Alerting Rules

This page describes recommended Prometheus alerting rules for Nantian Gateway. These rules cover the most common failure modes and performance degradations you should monitor in production.

The project ships recording rules in deploy/observability/prometheus/ but does not include pre-built alerting rules. The rules below are designed to be added to your Prometheus or Prometheus Operator configuration.

Control plane alerts

Snapshot build failures

Alert when the translator fails to build a snapshot. This means data planes are serving stale configuration.

groups:
  - name: nantian-controlplane
    rules:
      - alert: NantianSnapshotBuildFailing
        expr: nantian_gateway_snapshot_last_build_success == 0
        for: 5m
        labels:
          severity: critical
        annotations:
          summary: "Nantian Gateway snapshot build is failing"
          description: "The control plane translator has been unable to build a valid snapshot for 5 minutes. Data planes are serving the last known configuration. Check control plane logs for translation errors."

No published snapshots

Alert when no snapshots have been published recently. This can indicate the translator is stuck or the syncer is not running.

      - alert: NantianNoRecentSnapshot
        expr: rate(nantian_gateway_snapshot_published_total[10m]) == 0
        for: 10m
        labels:
          severity: warning
        annotations:
          summary: "Nantian Gateway has not published a snapshot recently"
          description: "No snapshots have been published in the last 10 minutes. This may indicate the syncer is stuck or there are no Kubernetes resource changes. Check control plane logs."

High snapshot build duration

Alert when snapshot builds are taking unusually long, which can delay configuration propagation to data planes.

      - alert: NantianSlowSnapshotBuild
        expr: histogram_quantile(0.99, rate(nantian_gateway_snapshot_build_duration_seconds_bucket[5m])) > 10
        for: 5m
        labels:
          severity: warning
        annotations:
          summary: "Nantian Gateway snapshot builds are slow"
          description: "P99 snapshot build duration is above 10 seconds. This may indicate a large number of resources or a performance issue in the translator. Check snapshot resource counts and control plane CPU usage."

xDS stream terminations

Alert when data plane streams are terminating at an elevated rate, which can indicate connectivity issues or configuration problems.

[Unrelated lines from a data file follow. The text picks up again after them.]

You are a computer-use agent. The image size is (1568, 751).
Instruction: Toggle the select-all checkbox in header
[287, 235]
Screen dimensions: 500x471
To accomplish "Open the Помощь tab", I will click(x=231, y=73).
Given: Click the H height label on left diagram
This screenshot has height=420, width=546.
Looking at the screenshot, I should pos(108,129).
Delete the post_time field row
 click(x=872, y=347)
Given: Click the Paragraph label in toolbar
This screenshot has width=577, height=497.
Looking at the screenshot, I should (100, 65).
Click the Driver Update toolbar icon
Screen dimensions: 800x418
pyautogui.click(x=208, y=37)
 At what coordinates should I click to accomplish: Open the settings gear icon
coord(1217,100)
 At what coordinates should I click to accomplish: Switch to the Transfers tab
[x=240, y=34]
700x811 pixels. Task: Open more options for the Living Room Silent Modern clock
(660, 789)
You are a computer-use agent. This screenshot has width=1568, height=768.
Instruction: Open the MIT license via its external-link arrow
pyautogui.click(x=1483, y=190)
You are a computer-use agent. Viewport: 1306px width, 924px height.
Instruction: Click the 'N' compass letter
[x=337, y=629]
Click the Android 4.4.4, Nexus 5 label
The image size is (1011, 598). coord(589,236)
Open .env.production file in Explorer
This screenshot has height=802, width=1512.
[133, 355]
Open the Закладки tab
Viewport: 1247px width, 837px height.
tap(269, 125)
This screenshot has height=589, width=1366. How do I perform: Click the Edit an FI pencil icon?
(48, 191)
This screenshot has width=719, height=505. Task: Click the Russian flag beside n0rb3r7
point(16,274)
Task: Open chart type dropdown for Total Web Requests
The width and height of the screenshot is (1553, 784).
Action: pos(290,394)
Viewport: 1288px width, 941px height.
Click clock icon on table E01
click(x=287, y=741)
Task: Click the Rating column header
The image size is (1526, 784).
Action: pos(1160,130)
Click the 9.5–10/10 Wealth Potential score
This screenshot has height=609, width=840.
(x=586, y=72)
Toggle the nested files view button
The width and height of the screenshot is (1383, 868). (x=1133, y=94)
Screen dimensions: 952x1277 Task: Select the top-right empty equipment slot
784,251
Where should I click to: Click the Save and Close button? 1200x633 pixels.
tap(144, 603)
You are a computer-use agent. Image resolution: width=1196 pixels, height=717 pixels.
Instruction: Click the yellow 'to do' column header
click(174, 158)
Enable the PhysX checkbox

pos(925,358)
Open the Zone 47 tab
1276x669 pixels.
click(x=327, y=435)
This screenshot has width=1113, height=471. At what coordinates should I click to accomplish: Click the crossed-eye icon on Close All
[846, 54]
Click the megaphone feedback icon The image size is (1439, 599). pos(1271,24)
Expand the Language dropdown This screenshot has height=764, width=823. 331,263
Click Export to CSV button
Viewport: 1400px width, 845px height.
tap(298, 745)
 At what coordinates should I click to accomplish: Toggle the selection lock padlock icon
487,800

      - alert: NantianHighXDSStreamTerminations
        expr: rate(nantian_gateway_controlplane_xds_stream_terminations_total{reason!="shutdown"}[5m]) > 0.1
        for: 5m
        labels:
          severity: warning
        annotations:
          summary: "Nantian Gateway xDS streams are terminating"
          description: "Data plane xDS streams are terminating at a rate of {{ $value }}/s. Check the reason label for details. Common causes: network issues, data plane restarts, or timeout misconfiguration."

xDS send timeouts

Alert when snapshot sends are timing out, which means data planes are not receiving configuration updates.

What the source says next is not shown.